▸ **Problem**:
Lines below that include "will" are the answer; copy each one.

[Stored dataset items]
+++

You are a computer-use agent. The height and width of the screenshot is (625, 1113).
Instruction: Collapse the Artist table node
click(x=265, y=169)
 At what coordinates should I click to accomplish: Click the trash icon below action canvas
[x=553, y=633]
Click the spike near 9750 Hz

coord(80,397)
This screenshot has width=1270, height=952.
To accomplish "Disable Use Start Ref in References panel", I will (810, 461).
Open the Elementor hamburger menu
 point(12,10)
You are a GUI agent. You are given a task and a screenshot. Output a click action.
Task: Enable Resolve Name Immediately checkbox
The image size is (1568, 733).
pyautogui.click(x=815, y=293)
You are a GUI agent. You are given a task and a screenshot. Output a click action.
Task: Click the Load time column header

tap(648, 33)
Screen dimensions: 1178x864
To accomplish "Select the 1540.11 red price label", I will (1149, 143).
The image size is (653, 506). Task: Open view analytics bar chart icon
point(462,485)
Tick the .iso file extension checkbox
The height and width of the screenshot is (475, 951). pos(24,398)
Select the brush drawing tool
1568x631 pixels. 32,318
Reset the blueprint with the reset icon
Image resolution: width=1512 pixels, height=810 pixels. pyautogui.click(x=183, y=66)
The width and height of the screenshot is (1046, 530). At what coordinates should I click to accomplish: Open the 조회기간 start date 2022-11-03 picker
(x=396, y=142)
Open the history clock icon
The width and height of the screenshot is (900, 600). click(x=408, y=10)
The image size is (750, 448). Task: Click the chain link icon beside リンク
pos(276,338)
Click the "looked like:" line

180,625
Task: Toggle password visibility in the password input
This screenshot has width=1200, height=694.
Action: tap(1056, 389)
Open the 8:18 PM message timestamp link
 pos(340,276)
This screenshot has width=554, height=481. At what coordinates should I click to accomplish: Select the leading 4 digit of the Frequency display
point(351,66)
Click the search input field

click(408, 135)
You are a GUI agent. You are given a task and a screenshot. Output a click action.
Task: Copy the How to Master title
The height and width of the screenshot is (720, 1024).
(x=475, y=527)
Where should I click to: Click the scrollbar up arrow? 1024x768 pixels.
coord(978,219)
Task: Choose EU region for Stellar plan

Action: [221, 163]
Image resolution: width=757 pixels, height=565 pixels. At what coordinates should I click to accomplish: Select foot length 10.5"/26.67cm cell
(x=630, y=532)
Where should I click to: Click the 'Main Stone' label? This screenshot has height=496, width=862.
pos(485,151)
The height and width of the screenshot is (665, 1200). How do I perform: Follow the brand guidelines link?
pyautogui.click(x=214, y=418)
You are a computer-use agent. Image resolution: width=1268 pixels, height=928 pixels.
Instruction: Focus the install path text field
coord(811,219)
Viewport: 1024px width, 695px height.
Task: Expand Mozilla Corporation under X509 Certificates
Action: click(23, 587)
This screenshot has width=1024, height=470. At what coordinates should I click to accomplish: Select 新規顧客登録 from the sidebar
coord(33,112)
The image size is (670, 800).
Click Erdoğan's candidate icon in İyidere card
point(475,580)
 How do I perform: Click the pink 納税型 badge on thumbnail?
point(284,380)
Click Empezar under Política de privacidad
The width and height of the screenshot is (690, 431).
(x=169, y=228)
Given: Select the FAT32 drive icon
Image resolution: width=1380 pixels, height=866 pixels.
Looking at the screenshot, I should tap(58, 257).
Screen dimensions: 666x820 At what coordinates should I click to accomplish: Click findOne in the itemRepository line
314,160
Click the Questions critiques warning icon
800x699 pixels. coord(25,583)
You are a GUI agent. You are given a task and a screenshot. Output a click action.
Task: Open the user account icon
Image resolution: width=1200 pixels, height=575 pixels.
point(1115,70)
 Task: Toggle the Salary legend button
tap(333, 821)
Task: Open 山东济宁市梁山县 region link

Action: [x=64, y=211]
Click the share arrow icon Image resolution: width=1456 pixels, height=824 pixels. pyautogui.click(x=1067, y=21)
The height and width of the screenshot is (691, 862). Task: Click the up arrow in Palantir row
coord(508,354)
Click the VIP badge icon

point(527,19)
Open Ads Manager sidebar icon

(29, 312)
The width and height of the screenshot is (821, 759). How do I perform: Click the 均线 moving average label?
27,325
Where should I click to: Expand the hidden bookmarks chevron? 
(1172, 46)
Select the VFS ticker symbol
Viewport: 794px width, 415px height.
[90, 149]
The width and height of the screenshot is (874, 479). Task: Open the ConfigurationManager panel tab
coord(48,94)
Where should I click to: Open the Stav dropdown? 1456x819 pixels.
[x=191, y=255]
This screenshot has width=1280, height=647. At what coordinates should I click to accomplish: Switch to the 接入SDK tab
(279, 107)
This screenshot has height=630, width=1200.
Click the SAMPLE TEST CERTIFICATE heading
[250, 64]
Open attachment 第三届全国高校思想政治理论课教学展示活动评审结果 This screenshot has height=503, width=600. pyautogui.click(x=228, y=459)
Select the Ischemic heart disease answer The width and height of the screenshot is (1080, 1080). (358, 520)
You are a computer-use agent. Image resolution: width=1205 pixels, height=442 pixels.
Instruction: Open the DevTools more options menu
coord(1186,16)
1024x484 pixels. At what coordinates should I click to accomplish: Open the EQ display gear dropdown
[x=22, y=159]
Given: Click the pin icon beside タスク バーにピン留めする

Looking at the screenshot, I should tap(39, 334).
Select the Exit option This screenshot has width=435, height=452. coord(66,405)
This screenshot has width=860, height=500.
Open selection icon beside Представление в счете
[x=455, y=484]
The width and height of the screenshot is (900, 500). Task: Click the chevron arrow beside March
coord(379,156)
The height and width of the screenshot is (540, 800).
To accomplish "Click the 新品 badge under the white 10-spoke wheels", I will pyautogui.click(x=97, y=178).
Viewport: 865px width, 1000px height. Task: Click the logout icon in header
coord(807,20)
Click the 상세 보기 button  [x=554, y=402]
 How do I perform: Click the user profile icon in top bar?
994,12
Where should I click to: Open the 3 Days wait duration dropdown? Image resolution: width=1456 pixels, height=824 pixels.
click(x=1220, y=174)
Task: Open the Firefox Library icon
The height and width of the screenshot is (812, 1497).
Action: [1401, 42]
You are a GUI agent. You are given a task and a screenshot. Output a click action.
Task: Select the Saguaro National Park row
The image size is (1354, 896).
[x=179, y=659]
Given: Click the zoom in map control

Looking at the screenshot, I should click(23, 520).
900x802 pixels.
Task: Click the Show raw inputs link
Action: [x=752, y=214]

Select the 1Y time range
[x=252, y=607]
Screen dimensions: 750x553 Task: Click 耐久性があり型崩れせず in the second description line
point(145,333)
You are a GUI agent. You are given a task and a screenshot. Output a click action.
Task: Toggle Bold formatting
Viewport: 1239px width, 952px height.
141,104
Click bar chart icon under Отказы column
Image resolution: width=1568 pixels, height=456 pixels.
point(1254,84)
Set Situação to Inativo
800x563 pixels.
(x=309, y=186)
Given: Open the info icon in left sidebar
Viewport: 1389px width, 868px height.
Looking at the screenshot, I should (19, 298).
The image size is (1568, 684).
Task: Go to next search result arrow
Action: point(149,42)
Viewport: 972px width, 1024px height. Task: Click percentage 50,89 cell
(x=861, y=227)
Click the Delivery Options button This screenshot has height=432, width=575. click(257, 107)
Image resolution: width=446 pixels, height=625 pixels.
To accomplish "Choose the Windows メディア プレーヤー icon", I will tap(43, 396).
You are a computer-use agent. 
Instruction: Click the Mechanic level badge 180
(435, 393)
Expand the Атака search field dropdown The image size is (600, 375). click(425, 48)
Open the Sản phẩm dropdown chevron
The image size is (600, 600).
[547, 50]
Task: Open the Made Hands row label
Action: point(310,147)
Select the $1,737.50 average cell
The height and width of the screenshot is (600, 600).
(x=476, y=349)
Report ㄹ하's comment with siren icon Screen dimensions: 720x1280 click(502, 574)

+++

▸ **Task result**:
To accomplish "Disable Use Start Ref in References panel", I will (810, 461).
To accomplish "Select the 1540.11 red price label", I will (1149, 143).
To accomplish "Click the 新品 badge under the white 10-spoke wheels", I will pyautogui.click(x=97, y=178).
To accomplish "Choose the Windows メディア プレーヤー icon", I will tap(43, 396).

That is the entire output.